Sullivan Harold C, Dean Christina L, Liwski Robert S, Biswas Shilpee, Goodman Abigail L, Krummey Scott, Gebel Howard M, Bray Robert A
Department of Pathology and Laboratory Medicine, Emory University, Atlanta, GA, USA.
Department of Pathology and Laboratory Medicine, Emory University, Atlanta, GA, USA.
Hum Immunol. 2018 Oct;79(10):711-715. doi: 10.1016/j.humimm.2018.08.001. Epub 2018 Aug 3.
Flow cytometric crossmatches (FCXM) are routinely performed to support living-donor renal transplantation. While long a laboratory mainstay, a physical crossmatch is costly, time consuming, and frequently poses interpretative conundrums with both false-positive and false- negative results. Given the increased utilization of the virtual crossmatch (vXM) in the deceased donor setting, our aim was to assess its utility in living donor evaluations. We reviewed 100 living donor FCXMs and retrospectively performed a vXM for each pair. Seventy-five (75) cases were concordant, (i.e., FCXM-/vXM- or FCXM+/vXM+) while 25 cases were discordant; Five were vXM+/FCXM- and 20 were FCXM+/vXM-. Since donor-specific antibodies (DSA) were not detected in the 20 FCXM+/vXM- cases, these were interpreted as false-positive, i.e., due to non-HLA antibodies.
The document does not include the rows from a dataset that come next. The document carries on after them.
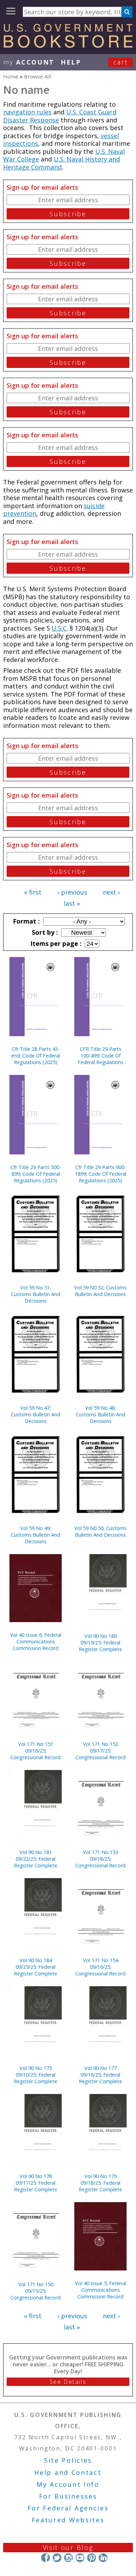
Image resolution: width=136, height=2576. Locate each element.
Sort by (44, 932)
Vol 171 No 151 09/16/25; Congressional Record (35, 1751)
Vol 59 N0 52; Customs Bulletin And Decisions (100, 1290)
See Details (68, 2382)
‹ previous (72, 892)
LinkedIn (103, 2557)
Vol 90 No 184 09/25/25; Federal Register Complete (35, 1967)
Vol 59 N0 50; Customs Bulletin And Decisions (100, 1531)
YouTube (80, 2557)
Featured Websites (68, 2520)
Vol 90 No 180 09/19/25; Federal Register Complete (100, 1642)
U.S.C (59, 628)
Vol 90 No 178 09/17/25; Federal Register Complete (35, 2183)
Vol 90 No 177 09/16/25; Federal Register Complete (100, 2075)
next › (111, 892)
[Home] (68, 45)
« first (32, 892)
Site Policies (68, 2460)
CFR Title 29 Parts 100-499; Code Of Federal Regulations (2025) (100, 1055)
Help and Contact (67, 2472)
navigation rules (27, 112)
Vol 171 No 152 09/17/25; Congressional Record (100, 1751)
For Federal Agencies (68, 2508)
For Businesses (68, 2496)
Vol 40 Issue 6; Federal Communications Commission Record (35, 1641)
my (28, 62)
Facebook (45, 2557)
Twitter (57, 2557)
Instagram (68, 2557)
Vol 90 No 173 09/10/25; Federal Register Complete (35, 2075)
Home (10, 76)
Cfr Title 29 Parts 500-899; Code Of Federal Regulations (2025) (35, 1174)
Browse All (37, 76)
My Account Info (68, 2484)
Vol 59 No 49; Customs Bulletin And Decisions (35, 1535)
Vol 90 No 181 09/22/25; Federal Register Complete (35, 1859)
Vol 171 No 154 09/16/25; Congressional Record (100, 1967)
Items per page (55, 943)
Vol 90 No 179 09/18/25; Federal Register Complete (100, 2183)
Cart (120, 62)
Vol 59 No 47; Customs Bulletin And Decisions (35, 1414)
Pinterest (91, 2557)
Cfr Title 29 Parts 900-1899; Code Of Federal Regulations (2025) (100, 1174)
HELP (71, 62)
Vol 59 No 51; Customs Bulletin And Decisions (35, 1294)
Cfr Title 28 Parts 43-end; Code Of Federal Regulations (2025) (35, 1055)
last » (72, 903)
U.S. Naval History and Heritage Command (61, 163)
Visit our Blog (68, 2547)
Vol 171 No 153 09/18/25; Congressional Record (100, 1859)
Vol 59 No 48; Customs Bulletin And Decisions (100, 1414)
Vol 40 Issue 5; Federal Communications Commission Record (100, 2290)
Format (25, 921)
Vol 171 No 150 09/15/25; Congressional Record (35, 2291)
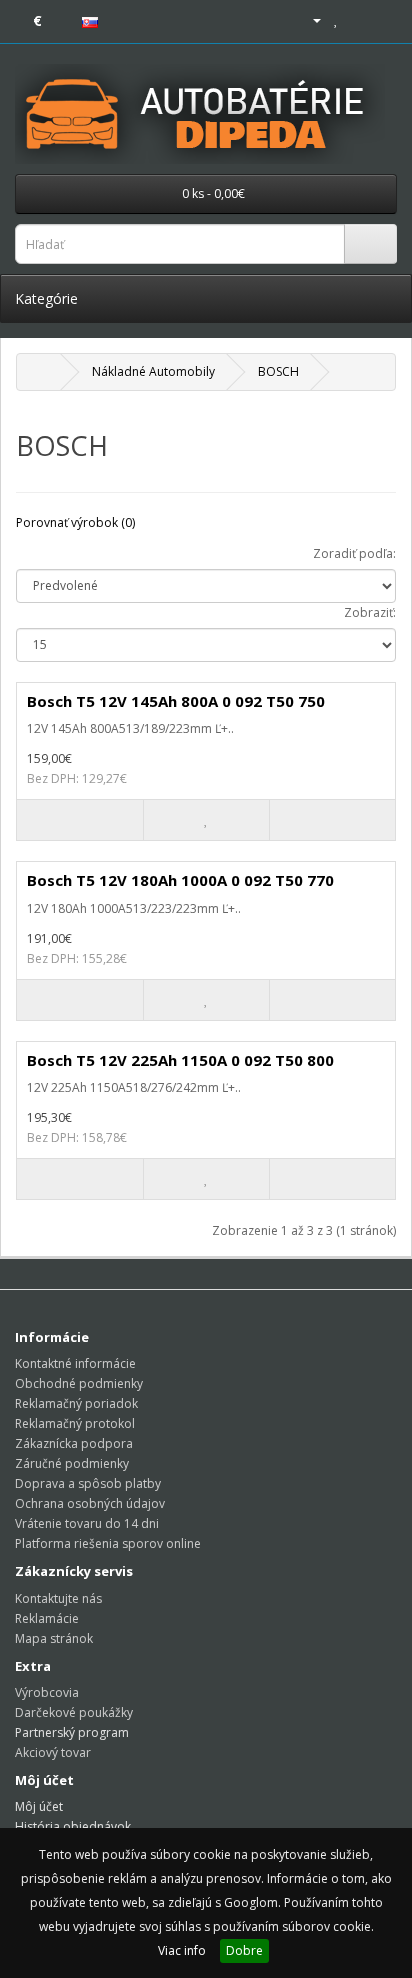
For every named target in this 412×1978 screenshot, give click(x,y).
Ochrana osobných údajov (90, 1503)
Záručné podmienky (72, 1463)
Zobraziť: (370, 612)
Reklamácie (47, 1618)
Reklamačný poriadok (76, 1403)
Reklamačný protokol (75, 1423)
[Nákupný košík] (357, 19)
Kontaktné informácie (75, 1363)
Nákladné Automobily (153, 371)
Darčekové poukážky (74, 1712)
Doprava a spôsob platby (88, 1483)
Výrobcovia (47, 1692)
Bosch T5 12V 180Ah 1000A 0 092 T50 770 (180, 880)
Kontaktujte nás (58, 1598)
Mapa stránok (54, 1638)
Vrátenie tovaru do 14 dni (87, 1523)
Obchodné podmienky (79, 1383)
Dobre (244, 1950)
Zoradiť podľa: (354, 553)
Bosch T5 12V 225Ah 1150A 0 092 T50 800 (180, 1060)
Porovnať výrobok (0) (75, 522)
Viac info (182, 1950)
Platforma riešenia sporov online (108, 1543)
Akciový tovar (53, 1752)
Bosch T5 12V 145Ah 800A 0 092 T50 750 (176, 701)
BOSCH (278, 371)
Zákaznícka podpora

Importantly, none of these patients, when transplanted across a positive FCXM, experienced early antibody mediated rejection or subsequently developed HLA DSA. These data reveal that, for the vast majority of living donor evaluations, a vXM is an acceptable vetting procedure.
流式细胞术交叉配型(FCXM)常用于支持活体供肾移植。虽然长期以来一直是实验室的主要检测方法,但实体交叉配型成本高、耗时,且经常因假阳性和假阴性结果带来解释难题。鉴于虚拟交叉配型(vXM)在 deceased 供体环境中的使用增加,我们的目的是评估其在活体供体评估中的效用。我们回顾了 100 例活体供体 FCXM,并对每一对进行了回顾性 vXM。75 例(75 例)结果一致(即 FCXM-/vXM- 或 FCXM+/vXM+),而 25 例结果不一致;5 例为 vXM+/FCXM-,20 例为 FCXM+/vXM-。由于在 20 例 FCXM+/vXM- 病例中未检测到供体特异性抗体(DSA),这些病例被解释为假阳性,即由于非 HLA 抗体。重要的是,这些患者中没有一例在通过阳性 FCXM 进行移植时经历早期抗体介导排斥反应或随后产生 HLA DSA。这些数据表明,对于绝大多数活体供体评估,vXM 是一种可接受的审查程序。